[Stored records]
•••••

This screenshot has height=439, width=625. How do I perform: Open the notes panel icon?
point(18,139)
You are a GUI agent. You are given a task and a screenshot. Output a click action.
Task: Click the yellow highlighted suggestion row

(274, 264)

•••••

• **WHAT IS REQUIRED**: Take the line with "Task: Click the" and all lines after it through the end of the records, and write them out exactly; include nothing else.

• **TASK ANSWER**:
Task: Click the yellow highlighted suggestion row

(274, 264)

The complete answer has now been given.